**Dataset excerpts**
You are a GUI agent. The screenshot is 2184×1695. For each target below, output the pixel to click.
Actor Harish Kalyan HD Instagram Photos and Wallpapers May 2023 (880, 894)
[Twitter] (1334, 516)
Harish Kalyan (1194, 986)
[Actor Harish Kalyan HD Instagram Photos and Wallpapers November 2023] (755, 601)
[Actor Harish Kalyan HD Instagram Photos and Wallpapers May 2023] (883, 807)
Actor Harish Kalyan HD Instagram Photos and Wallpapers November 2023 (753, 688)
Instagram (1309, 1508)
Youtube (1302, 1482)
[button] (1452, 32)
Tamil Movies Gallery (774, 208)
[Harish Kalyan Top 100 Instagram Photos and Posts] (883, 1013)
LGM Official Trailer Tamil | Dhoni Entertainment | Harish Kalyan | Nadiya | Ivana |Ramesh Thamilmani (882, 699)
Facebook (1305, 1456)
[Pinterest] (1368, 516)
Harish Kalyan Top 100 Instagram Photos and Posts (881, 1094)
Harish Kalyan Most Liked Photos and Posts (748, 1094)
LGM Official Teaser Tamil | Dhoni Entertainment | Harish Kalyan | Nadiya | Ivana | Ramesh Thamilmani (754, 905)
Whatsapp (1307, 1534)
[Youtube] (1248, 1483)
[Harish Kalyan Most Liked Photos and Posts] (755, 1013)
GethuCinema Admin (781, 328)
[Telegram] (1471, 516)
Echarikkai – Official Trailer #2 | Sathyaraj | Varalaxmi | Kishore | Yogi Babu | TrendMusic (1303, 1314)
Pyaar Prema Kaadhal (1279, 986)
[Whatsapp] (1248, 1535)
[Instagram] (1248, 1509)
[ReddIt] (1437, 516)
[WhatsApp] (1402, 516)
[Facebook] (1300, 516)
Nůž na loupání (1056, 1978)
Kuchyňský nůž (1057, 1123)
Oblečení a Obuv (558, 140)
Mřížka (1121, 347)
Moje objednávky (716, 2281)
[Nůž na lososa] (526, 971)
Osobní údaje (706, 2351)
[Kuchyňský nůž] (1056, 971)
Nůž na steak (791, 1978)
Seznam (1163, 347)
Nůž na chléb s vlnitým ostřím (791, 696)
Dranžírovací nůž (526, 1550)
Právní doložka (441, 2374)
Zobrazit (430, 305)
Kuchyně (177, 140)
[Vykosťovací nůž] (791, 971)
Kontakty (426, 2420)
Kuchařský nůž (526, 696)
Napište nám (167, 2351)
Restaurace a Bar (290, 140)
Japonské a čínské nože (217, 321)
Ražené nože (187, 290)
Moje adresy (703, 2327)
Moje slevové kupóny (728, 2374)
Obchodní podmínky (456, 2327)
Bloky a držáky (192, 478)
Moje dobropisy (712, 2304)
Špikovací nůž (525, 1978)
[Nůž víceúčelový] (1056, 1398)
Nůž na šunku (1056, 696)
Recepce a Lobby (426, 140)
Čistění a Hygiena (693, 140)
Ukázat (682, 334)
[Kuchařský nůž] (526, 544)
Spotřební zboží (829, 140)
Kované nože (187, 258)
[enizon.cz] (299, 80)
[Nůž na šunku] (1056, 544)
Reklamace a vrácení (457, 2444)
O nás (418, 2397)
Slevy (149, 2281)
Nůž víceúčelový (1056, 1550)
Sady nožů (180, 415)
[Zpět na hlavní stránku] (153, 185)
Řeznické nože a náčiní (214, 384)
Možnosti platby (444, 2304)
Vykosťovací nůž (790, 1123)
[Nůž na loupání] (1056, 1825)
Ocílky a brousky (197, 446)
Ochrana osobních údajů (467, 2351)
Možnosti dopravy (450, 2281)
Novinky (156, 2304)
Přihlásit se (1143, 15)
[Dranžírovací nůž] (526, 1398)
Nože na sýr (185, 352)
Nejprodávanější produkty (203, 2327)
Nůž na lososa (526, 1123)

**To do**
Take from the material above the lines running from the one with "Napište nám (167, 2351)" through the one with "Sady nožů (180, 415)", and repeat them exactly, with nothing else.

**Exercise answer**
Napište nám (167, 2351)
Restaurace a Bar (290, 140)
Japonské a čínské nože (217, 321)
Ražené nože (187, 290)
Moje adresy (703, 2327)
Moje slevové kupóny (728, 2374)
Obchodní podmínky (456, 2327)
Bloky a držáky (192, 478)
Moje dobropisy (712, 2304)
Špikovací nůž (525, 1978)
[Nůž víceúčelový] (1056, 1398)
Nůž na šunku (1056, 696)
Recepce a Lobby (426, 140)
Čistění a Hygiena (693, 140)
Ukázat (682, 334)
[Kuchařský nůž] (526, 544)
Spotřební zboží (829, 140)
Kované nože (187, 258)
[enizon.cz] (299, 80)
[Nůž na šunku] (1056, 544)
Reklamace a vrácení (457, 2444)
O nás (418, 2397)
Slevy (149, 2281)
Nůž víceúčelový (1056, 1550)
Sady nožů (180, 415)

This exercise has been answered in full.